Asintió y volvió a llevar a Kate en silencio. Ahora el tráfico ya era muy denso y Kate notaba las miradas de los otros conductores que se preguntaban quién iría en aquel enorme Rolls Royce. Cuando se bajó a la entrada de la calle, le dio una palmada a Willy en el brazo.
—Eres un buen amigo de Patrick, ¿sabes?
—Le tengo adoración, Kate. Sé todo lo bueno que tiene. Y creo que usted también, porque si no, para empezar no se habría enrollado con él. No se tome demasiado a pecho lo que hizo anoche. La quiere, yo sé que sí, y que sólo quería ayudarla. Sólo que es un poco torpe en el modo de hacerlo, nada más.
Viniendo de Willy, aquello la hizo sonreír. Una sonrisa que no creía llevar dentro en aquel momento. Sin duda que era algo que había que rumiar.
Willy regresó a casa de Patrick con el corazón abatido. Lo había intentado. Si Pat se enteraba de adónde había ido, lo mataría más que muerto. Pero tenía que intentarlo.
Kate y Patrick eran buena cosa juntos.
George estaba sentado en el trabajo oyendo la voz de Peter Renshaw hablar y hablar de «salir una noche». Al final, habían decidido que sería el miércoles por la noche, dentro de sólo dos días. George forzó una sonrisa ante las anécdotas con que Peter le regalaba de otros guateques de despedida pasados. Por lo que George pudo entender, a éste iban a ir unas veinticinco personas, con la mayoría de las cuales no había hablado ni una palabra en su vida.
La señora Denham entró en el despacho.
—¿Puedo verlo un momento en mi despacho, señor Markham?

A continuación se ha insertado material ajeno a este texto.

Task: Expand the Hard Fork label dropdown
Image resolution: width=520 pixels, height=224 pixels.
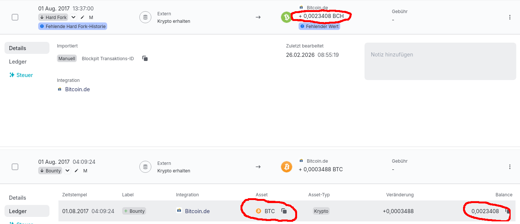Action: click(73, 17)
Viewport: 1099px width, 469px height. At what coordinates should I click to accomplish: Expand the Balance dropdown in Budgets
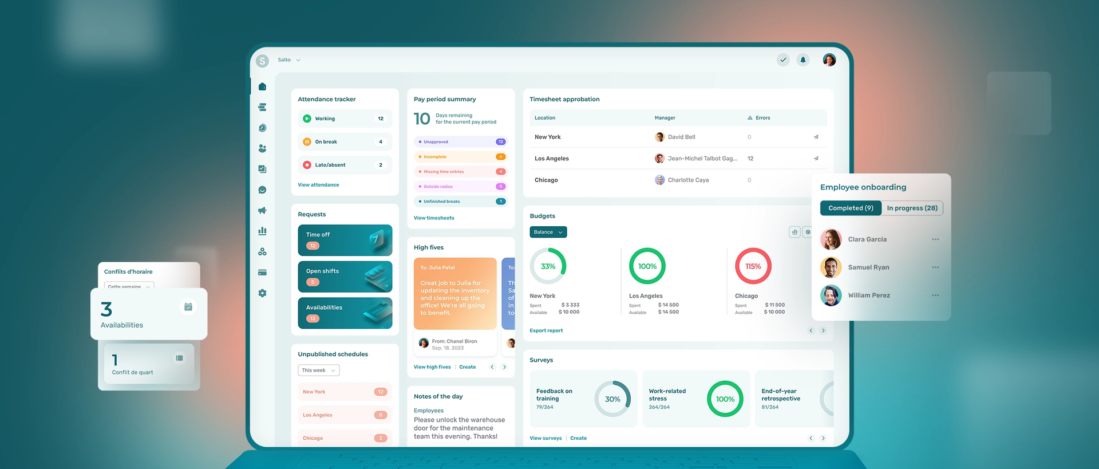pyautogui.click(x=548, y=232)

George la siguió y vio que Renshaw enarcaba groseramente las cejas. George agradeció el respiro frente a aquella simpatía casi frenética de Renshaw. Las anécdotas y los chistes lo aburrían hasta decir basta. Una vez en el despacho, la señora Denham ofreció un asiento a George y cerró la puerta tras ellos.
George se sentó y la miró ocupar su sillón, y el traje beis de seda que llevaba susurraba contra los muslos con el movimiento.
George sonrió receloso.
Josephine Denham le devolvió la sonrisa. Igual de recelosa. Se aclaró la garganta, nerviosa.
—Es sobre lo de su despido... Tengo aquí una nota con la cantidad que recibirá usted. —Pasó una hoja de papel por encima del escritorio y George la cogió y la miró—. Si deseara usted marcharse antes de lo estipulado, haríamos todo lo necesario para acomodarnos a sus deseos. Jones se marcha a finales de esta semana... —dejó la frase en el aire mientras miraba el rostro atónito de George.
—¿Doce mil libras? Pensé que sería bastante más.
La mente de George era un torbellino. Elaine se cogería un cabreo. Le había dicho que serían sobre veinte o veinticinco mil libras, lo que habría suavizado el golpe de cara a ella. Doce mil libras. Eso no servía para nada, para nada.
Josephine Denham vio la confusión en el rostro de George y sintió un momento de compasión. Nunca le había gustado aquel hombre. Como la mayor parte de las mujeres de la empresa, se sentía incómoda cerca de él. No es que le hubiera hecho nunca nada, desde luego. Era sólo aquel modo de mirarte. De mirarte por debajo de aquellos párpados medio caídos. Y ahora notó una sensación de hormigueo en la nuca mientras observaba cómo su expresión pasaba de la confusión a la furia.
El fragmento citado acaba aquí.